### Task goal
Where a line below includes the word "Click", copy that line.

### Data in this exercise
________
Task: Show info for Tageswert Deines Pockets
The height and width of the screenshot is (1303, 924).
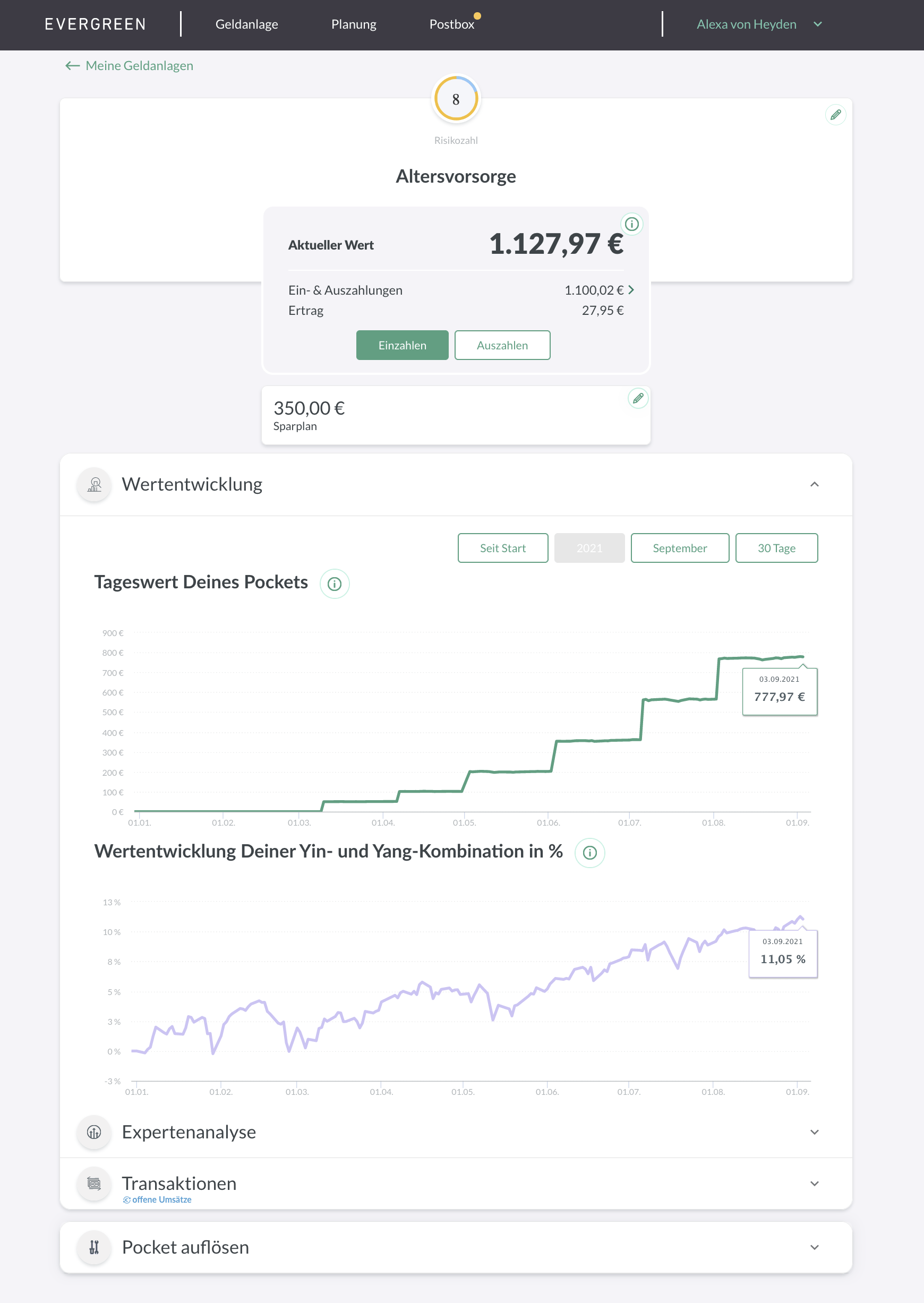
________
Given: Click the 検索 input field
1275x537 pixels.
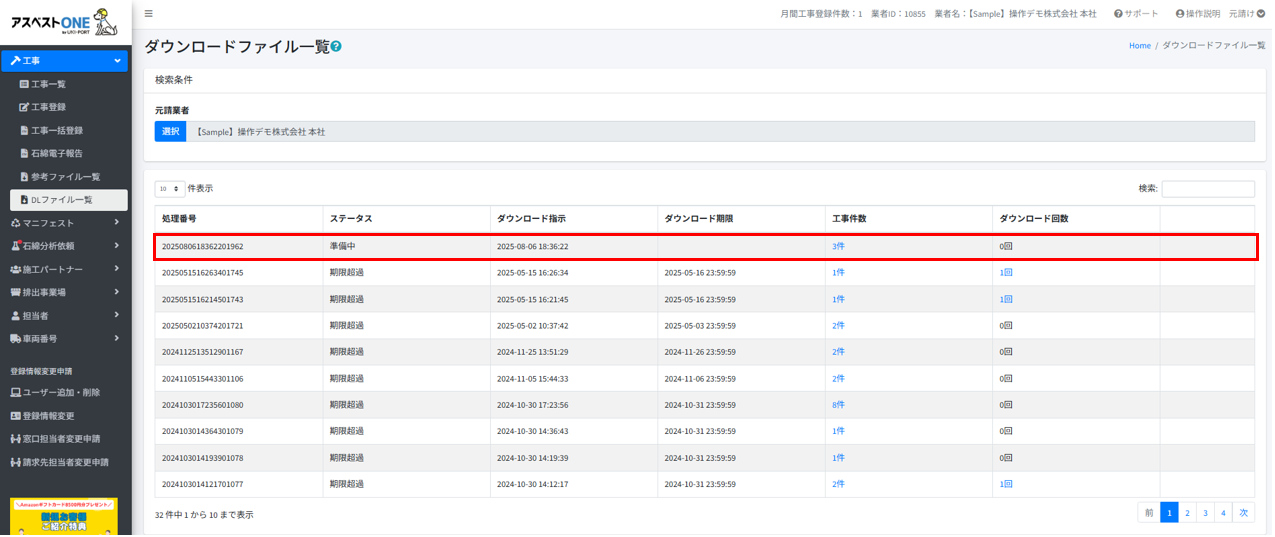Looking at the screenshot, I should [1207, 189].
________
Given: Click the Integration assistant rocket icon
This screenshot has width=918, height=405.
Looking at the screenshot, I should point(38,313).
________
### Written reply
Given: Click the 検索 input field
Given: Click the Integration assistant rocket icon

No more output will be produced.